Switch "checkbox" to "tick box" in the lines from the one containing "Task: Click the share icon below the photo" through the last line, and give those lines back with nothing else changed.

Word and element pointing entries

★ ★ ★ ★ ★ ★ ★

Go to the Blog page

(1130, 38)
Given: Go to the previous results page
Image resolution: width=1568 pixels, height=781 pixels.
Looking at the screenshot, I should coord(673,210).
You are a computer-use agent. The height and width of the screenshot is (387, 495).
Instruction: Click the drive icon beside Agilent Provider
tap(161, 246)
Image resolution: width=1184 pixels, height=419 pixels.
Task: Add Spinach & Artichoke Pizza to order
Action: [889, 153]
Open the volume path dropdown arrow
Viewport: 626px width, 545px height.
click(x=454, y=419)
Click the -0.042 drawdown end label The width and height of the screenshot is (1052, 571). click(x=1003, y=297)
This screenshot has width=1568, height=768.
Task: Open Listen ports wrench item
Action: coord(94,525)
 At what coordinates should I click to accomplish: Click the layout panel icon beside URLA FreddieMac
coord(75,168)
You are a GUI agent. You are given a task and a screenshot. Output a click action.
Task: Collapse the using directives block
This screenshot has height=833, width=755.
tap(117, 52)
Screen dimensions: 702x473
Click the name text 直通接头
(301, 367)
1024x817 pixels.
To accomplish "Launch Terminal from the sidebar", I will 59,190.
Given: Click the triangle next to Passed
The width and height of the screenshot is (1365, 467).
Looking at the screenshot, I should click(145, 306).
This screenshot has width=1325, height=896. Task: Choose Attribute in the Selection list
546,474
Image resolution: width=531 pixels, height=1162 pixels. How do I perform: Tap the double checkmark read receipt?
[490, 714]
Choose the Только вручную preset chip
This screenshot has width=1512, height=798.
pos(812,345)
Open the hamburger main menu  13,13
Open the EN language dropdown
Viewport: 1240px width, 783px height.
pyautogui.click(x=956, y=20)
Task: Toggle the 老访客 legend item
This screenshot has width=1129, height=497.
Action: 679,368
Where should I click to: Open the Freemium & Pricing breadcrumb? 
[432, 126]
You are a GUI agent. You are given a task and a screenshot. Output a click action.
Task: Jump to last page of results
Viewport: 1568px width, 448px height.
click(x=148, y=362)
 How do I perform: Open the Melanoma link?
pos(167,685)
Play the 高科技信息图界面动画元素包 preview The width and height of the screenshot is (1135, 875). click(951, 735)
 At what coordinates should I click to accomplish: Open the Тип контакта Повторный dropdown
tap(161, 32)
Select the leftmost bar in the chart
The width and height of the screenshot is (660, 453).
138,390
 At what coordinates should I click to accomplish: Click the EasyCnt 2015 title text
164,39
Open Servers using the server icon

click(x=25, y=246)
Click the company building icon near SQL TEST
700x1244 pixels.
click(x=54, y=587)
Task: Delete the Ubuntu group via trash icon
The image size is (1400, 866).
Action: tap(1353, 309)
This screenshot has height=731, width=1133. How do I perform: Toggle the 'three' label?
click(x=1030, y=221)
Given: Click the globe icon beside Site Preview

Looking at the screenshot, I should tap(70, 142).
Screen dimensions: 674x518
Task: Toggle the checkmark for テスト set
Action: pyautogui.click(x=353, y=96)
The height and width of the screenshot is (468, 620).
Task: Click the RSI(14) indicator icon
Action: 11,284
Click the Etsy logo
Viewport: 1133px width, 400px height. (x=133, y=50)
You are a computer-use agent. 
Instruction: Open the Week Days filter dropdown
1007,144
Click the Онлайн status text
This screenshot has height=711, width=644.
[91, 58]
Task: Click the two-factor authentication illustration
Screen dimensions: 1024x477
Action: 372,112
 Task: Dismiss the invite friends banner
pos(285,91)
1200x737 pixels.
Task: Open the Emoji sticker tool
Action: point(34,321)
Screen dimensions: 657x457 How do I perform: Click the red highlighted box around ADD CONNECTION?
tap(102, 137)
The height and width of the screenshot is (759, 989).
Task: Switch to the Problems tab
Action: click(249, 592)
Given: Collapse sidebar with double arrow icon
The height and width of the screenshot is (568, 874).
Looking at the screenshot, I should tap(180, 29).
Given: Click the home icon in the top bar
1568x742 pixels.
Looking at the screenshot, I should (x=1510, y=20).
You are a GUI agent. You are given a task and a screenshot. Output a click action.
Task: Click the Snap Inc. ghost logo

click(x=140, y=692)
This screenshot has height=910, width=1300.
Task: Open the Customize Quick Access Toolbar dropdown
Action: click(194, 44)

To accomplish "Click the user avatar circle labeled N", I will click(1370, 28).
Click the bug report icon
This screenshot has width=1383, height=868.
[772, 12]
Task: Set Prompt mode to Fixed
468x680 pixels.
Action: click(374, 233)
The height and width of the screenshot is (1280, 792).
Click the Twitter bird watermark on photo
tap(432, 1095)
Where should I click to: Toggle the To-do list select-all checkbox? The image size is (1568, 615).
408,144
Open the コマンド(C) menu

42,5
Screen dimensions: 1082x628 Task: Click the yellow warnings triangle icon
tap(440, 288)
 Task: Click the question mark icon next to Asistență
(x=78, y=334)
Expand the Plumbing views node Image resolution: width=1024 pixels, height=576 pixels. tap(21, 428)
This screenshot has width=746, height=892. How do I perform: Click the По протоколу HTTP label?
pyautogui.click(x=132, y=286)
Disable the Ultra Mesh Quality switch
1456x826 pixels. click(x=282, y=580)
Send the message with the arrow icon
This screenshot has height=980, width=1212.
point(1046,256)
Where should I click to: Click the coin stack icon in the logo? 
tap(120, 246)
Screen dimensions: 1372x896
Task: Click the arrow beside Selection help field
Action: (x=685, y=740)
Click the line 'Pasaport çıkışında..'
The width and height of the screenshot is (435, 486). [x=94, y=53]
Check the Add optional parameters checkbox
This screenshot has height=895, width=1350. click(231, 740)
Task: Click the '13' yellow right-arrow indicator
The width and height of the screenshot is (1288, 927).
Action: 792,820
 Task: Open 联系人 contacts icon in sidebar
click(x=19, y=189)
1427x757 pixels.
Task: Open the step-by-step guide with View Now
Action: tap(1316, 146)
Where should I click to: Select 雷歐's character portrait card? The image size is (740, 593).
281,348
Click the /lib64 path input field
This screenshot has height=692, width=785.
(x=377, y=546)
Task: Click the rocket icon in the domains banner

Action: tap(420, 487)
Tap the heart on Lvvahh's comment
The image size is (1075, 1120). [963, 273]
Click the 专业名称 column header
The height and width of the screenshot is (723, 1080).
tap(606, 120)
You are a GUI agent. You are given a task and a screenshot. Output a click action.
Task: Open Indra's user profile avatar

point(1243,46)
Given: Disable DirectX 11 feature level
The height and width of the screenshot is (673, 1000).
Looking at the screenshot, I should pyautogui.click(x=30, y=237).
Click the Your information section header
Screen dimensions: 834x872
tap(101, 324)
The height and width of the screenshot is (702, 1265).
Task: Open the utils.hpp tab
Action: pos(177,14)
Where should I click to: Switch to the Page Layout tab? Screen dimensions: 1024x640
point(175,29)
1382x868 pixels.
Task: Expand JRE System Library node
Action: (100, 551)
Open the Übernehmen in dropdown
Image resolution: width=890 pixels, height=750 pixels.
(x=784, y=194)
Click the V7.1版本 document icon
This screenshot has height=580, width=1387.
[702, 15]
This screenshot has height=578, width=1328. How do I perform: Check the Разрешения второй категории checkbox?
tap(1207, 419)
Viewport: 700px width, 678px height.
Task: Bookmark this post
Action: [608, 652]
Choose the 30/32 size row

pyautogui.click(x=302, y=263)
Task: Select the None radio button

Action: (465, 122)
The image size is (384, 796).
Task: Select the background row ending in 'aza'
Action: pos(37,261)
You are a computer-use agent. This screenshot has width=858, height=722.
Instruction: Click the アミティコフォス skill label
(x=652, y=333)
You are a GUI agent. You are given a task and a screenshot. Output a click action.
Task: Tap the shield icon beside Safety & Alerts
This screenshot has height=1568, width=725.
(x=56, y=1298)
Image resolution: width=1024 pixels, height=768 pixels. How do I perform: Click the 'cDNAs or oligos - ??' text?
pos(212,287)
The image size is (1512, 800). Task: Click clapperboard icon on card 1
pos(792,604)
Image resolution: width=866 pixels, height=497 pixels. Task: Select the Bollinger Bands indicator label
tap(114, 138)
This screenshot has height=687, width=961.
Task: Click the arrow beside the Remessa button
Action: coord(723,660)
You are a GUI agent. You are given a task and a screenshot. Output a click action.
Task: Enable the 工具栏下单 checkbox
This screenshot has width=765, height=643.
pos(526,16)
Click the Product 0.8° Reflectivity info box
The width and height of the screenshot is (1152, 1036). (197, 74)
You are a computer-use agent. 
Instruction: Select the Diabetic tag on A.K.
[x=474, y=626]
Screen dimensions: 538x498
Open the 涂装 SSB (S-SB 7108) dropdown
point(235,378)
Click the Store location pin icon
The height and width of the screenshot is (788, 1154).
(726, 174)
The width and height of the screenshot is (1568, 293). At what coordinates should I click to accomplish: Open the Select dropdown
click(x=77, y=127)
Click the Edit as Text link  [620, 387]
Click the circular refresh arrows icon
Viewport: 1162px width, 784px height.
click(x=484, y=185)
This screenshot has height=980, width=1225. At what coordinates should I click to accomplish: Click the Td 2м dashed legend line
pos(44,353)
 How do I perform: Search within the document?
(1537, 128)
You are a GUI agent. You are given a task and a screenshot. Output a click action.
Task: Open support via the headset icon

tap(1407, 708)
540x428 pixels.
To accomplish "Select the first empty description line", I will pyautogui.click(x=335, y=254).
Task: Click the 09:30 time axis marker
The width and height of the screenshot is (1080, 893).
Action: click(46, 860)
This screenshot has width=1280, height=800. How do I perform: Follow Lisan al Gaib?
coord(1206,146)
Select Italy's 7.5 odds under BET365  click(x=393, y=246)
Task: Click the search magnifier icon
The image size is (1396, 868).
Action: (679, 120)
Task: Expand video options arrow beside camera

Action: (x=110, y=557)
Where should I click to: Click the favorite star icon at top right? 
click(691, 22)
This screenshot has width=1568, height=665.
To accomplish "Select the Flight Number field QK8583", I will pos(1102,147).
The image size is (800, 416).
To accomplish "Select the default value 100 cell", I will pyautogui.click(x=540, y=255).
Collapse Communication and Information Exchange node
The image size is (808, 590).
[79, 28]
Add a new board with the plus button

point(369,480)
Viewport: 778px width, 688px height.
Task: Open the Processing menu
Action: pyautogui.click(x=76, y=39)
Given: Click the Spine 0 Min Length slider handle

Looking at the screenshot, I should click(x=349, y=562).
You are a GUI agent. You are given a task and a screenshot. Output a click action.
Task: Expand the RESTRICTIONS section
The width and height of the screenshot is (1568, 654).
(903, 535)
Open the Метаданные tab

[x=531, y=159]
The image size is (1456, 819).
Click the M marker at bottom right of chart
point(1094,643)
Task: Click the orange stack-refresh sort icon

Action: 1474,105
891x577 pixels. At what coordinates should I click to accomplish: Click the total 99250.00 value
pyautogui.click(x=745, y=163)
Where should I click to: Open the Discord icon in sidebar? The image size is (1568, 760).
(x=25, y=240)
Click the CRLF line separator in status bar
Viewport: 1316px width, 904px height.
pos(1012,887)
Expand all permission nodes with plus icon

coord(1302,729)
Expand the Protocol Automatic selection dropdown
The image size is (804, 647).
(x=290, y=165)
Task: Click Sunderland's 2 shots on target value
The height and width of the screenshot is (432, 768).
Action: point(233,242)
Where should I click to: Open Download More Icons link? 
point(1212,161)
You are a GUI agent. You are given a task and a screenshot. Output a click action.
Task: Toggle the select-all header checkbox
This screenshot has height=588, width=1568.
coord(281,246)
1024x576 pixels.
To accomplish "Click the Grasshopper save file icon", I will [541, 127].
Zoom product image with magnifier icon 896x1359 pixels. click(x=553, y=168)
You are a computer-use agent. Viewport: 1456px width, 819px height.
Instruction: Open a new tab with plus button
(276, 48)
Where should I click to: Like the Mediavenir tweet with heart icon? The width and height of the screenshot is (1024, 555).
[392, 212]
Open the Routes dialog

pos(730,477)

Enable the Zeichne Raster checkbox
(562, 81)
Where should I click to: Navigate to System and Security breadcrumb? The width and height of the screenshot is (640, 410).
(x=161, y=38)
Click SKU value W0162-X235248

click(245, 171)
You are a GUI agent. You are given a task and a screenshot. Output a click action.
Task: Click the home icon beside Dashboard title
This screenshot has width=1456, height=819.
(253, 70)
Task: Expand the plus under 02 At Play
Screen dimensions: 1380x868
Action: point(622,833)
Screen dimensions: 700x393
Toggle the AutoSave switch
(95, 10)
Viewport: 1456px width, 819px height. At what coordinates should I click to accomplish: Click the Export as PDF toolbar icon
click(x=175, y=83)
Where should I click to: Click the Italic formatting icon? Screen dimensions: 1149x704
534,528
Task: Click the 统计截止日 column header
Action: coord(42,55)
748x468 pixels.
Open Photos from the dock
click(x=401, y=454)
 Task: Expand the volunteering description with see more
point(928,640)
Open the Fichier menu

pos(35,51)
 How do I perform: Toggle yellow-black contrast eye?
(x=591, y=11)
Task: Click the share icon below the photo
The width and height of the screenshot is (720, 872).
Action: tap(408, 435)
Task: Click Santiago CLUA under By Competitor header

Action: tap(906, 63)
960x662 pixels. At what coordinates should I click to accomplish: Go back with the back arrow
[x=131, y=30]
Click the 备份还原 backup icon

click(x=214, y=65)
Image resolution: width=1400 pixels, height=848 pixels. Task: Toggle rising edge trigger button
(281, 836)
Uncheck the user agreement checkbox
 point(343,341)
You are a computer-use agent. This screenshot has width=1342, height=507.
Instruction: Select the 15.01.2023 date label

★ ★ ★ ★ ★ ★ ★

> [FINISHED EXERCISE]
Task: Click the share icon below the photo
The width and height of the screenshot is (720, 872).
Action: tap(408, 435)
Task: Click Santiago CLUA under By Competitor header

Action: tap(906, 63)
960x662 pixels. At what coordinates should I click to accomplish: Go back with the back arrow
[x=131, y=30]
Click the 备份还原 backup icon

click(x=214, y=65)
Image resolution: width=1400 pixels, height=848 pixels. Task: Toggle rising edge trigger button
(281, 836)
Uncheck the user agreement tick box
 point(343,341)
You are a computer-use agent. This screenshot has width=1342, height=507.
Instruction: Select the 15.01.2023 date label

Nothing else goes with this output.